El precio moral del poder

El precio moral del poder

El precio moral del poder

El Nobel de la Paz volvió a hablar en español. Este año, el reconocimiento a los defensores de derechos humanos venezolanos no fue una celebración, sino una advertencia.

Premió la resistencia civil de un país que se desangra sin guerra formal, donde millones cruzan fronteras buscando pan, aire y dignidad, y donde la esperanza se ha convertido en una forma de resistencia cotidiana. No hay ejércitos enfrentados, pero sí una sociedad exhausta que intenta seguir viva en medio del colapso.

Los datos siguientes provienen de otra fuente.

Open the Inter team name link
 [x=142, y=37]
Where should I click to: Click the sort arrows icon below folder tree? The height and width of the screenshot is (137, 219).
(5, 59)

Venezuela se ha convertido en el espejo más doloroso de América Latina: el recordatorio de lo que ocurre cuando un régimen se aferra al poder hasta vaciar la nación desde adentro, mientras el mundo observa con una mezcla de compasión, miedo y fatiga. Siete millones de venezolanos han huido de su país. No caben ya en los mapas ni en los censos, pero sí en una palabra que América Latina parece haber olvidado: vergüenza .

Porque no hay ideología, ni discurso revolucionario, ni promesa de soberanía que justifique que un pueblo entero tenga que marcharse para sobrevivir.

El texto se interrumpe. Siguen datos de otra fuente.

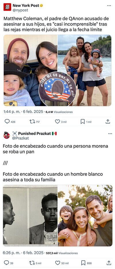Open the 1:44 p. m. timestamp link
Image resolution: width=115 pixels, height=269 pixels.
(23, 112)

El Nobel, más que celebrar, diagnostica: la migración se ha convertido en la radiografía moral de un continente que no logra reconciliar justicia con poder. Cada frontera cruzada por un venezolano recuerda que la esperanza también emigra cuando la política deja de servir a la gente, y que ningún muro puede contener la búsqueda de dignidad.

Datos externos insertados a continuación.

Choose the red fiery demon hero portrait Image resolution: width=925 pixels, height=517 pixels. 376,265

Mientras tanto, en México, otro tipo de desplazamiento asoma: el exilio de la impunidad . Estados Unidos revocó visas a políticos mexicanos señalados por corrupción y vínculos con el crimen organizado. No son deportaciones ni procesos judiciales, sino una forma de exclusión diplomática que actúa sin necesidad de juicio ni sentencia.

Las nuevas fronteras del siglo XXI ya no son geográficas, sino éticas. El mapa del poder se está redibujando no por territorios, sino por conductas, y la pérdida de una visa se vuelve, en ciertos casos, un recordatorio simbólico de que el poder tiene límites aunque los tribunales callen. Es un gesto silencioso, pero elocuente: una forma de decir que hay puertas que el dinero ya no puede abrir.

A unos, el mundo los expulsa por hambre; a otros, por exceso de poder. Unos huyen por necesidad; otros, porque el espejo ya no los deja quedarse. Los primeros cargan su país a la espalda; los segundos lo dejan caer de sus bolsillos. Los migrantes escapan con lo poco que tienen; los corruptos, con lo mucho que robaron.